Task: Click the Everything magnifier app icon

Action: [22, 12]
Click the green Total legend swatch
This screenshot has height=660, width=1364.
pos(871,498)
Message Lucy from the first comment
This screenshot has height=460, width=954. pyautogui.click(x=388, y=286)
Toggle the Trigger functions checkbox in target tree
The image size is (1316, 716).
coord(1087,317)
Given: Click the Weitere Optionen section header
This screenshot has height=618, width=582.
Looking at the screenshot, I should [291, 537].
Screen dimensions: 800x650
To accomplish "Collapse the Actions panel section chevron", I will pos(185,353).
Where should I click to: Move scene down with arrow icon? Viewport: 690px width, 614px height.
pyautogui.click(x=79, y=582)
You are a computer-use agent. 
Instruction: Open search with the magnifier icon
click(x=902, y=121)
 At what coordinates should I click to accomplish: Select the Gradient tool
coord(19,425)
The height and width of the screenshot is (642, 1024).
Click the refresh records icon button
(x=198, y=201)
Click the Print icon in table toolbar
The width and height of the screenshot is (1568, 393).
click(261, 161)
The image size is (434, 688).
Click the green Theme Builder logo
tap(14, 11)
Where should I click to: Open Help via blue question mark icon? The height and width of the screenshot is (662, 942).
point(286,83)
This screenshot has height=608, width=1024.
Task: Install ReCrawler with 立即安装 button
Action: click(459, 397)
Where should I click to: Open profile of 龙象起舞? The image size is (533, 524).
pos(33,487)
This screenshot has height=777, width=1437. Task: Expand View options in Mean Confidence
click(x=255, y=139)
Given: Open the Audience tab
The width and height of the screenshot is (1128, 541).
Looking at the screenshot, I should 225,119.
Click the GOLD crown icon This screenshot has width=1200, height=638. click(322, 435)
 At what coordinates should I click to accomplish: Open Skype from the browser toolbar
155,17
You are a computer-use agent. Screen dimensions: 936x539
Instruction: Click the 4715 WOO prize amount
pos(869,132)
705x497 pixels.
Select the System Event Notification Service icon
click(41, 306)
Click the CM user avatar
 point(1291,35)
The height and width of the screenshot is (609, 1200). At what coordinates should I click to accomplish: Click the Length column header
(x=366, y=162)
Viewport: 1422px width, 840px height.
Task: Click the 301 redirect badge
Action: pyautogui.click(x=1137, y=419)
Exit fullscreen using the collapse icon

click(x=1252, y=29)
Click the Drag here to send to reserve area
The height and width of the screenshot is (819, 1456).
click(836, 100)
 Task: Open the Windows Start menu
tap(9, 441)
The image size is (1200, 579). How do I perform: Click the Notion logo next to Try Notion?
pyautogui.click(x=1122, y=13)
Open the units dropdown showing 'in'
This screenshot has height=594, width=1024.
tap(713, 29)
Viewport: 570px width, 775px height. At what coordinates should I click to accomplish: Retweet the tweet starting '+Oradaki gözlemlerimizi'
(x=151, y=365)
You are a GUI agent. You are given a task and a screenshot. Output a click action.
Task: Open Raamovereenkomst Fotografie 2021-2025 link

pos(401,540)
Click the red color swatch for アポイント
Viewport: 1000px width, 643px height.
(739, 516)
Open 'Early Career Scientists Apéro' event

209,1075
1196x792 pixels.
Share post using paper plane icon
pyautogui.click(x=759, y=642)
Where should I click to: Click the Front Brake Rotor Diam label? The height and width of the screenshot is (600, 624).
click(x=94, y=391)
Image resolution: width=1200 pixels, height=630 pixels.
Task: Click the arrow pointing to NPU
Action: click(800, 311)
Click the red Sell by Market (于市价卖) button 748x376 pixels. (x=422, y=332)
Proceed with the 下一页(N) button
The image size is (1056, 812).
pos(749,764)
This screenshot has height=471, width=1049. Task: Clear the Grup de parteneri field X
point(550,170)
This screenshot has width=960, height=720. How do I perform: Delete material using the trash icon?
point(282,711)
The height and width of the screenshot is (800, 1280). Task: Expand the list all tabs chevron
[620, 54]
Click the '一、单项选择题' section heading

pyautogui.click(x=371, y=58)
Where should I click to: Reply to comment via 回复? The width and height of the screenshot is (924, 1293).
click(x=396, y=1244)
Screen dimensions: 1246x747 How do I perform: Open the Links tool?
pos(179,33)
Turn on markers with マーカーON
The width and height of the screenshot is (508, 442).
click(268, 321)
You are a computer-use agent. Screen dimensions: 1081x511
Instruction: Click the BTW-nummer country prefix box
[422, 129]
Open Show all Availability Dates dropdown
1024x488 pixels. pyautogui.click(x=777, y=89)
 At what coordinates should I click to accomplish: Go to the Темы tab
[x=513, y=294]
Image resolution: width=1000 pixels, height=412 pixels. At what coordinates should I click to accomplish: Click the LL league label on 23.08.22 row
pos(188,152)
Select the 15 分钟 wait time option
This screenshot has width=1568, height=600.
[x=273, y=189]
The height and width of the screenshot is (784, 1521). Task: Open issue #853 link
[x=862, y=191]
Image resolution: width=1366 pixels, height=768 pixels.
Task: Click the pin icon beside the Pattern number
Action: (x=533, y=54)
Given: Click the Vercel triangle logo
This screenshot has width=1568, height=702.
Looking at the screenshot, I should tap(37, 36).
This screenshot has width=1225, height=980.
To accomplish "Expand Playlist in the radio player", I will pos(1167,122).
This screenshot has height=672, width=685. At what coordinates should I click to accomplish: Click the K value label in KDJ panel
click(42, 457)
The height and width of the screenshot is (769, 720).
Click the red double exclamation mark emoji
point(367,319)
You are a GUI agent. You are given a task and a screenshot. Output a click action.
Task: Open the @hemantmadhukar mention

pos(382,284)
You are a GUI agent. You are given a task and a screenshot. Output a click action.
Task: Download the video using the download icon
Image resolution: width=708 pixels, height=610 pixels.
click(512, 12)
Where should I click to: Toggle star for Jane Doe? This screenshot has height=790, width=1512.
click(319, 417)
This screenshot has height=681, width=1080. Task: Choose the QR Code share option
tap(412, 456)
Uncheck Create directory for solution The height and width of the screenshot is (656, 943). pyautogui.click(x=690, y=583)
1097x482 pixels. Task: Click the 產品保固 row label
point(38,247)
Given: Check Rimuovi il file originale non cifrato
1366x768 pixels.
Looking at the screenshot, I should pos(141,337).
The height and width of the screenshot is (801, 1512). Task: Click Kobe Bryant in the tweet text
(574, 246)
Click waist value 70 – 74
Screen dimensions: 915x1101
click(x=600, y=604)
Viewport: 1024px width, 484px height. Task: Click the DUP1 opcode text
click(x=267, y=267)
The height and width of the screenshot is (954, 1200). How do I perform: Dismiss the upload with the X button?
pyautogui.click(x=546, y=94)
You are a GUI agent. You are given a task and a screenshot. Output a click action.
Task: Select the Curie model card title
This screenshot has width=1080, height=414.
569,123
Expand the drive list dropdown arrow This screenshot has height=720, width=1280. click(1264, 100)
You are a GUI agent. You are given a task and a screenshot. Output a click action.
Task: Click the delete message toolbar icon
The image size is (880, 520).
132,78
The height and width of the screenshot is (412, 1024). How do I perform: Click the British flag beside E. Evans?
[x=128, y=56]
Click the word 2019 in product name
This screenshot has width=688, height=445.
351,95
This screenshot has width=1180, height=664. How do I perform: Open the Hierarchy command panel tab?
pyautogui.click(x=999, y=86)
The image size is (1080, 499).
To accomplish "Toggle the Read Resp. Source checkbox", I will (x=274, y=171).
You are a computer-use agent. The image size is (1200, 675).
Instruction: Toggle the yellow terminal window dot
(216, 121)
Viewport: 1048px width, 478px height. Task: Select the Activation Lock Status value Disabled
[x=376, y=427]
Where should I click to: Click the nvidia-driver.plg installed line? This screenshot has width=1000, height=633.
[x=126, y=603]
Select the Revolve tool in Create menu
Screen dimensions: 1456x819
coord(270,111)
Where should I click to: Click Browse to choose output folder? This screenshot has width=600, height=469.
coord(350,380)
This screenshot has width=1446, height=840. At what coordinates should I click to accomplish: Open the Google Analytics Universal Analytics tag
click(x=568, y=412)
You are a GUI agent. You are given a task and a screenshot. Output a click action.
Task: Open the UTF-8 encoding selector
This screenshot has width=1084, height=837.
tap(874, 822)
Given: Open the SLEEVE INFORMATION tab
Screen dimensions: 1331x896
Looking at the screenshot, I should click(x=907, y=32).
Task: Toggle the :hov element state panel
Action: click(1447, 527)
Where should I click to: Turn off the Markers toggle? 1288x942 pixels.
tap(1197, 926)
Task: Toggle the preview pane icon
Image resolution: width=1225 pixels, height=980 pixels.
====
* _ABOUT THIS TASK_: Print, please, the lines above from the very first through the one that holds "Given: Click the Weitere", both included, word for word and with nothing else.

* _REPLY TO THE TASK_:
Task: Click the Everything magnifier app icon

Action: [22, 12]
Click the green Total legend swatch
This screenshot has height=660, width=1364.
pos(871,498)
Message Lucy from the first comment
This screenshot has height=460, width=954. pyautogui.click(x=388, y=286)
Toggle the Trigger functions checkbox in target tree
The image size is (1316, 716).
coord(1087,317)
Given: Click the Weitere Optionen section header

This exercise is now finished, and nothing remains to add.